[Start of section]

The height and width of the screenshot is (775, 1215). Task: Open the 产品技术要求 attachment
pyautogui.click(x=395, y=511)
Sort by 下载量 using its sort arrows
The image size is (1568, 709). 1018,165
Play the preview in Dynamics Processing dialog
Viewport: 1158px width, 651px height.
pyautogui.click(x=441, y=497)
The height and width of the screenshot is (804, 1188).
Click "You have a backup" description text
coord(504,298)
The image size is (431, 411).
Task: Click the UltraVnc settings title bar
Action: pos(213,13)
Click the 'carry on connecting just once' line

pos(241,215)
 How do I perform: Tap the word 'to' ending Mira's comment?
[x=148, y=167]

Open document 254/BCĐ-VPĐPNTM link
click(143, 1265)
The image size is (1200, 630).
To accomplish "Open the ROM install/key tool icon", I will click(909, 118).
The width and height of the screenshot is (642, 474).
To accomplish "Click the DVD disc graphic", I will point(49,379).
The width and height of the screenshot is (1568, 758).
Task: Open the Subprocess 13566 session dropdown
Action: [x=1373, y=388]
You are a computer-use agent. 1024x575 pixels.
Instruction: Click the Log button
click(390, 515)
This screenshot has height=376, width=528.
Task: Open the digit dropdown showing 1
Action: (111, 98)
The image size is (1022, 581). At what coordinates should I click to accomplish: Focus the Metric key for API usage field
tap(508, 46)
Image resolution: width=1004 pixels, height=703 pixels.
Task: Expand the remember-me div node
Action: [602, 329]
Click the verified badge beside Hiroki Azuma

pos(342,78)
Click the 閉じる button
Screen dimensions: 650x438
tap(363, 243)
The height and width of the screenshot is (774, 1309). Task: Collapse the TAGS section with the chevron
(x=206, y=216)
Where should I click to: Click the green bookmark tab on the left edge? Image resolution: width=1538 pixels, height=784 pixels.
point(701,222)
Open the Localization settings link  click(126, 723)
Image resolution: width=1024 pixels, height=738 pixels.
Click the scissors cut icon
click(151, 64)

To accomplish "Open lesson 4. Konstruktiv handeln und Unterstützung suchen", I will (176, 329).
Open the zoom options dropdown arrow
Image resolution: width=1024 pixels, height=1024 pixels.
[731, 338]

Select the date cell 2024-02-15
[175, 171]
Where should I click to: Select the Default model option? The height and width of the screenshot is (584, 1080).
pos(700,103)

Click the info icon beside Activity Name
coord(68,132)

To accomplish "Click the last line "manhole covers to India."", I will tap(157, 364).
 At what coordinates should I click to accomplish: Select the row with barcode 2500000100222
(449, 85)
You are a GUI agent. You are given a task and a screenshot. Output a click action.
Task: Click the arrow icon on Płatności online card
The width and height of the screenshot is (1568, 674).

[End of section]

__WHAT NEEDS TO BE DONE__
Only the lines from the first line of the records through the line containing "The width and height of the screenshot is (642, 474)." should be repeated, exactly as they appear.

__RESPONSE TO THIS EXERCISE__
The height and width of the screenshot is (775, 1215). Task: Open the 产品技术要求 attachment
pyautogui.click(x=395, y=511)
Sort by 下载量 using its sort arrows
The image size is (1568, 709). 1018,165
Play the preview in Dynamics Processing dialog
Viewport: 1158px width, 651px height.
pyautogui.click(x=441, y=497)
The height and width of the screenshot is (804, 1188).
Click "You have a backup" description text
coord(504,298)
The image size is (431, 411).
Task: Click the UltraVnc settings title bar
Action: pos(213,13)
Click the 'carry on connecting just once' line

pos(241,215)
 How do I perform: Tap the word 'to' ending Mira's comment?
[x=148, y=167]

Open document 254/BCĐ-VPĐPNTM link
click(143, 1265)
The image size is (1200, 630).
To accomplish "Open the ROM install/key tool icon", I will click(909, 118).
The width and height of the screenshot is (642, 474).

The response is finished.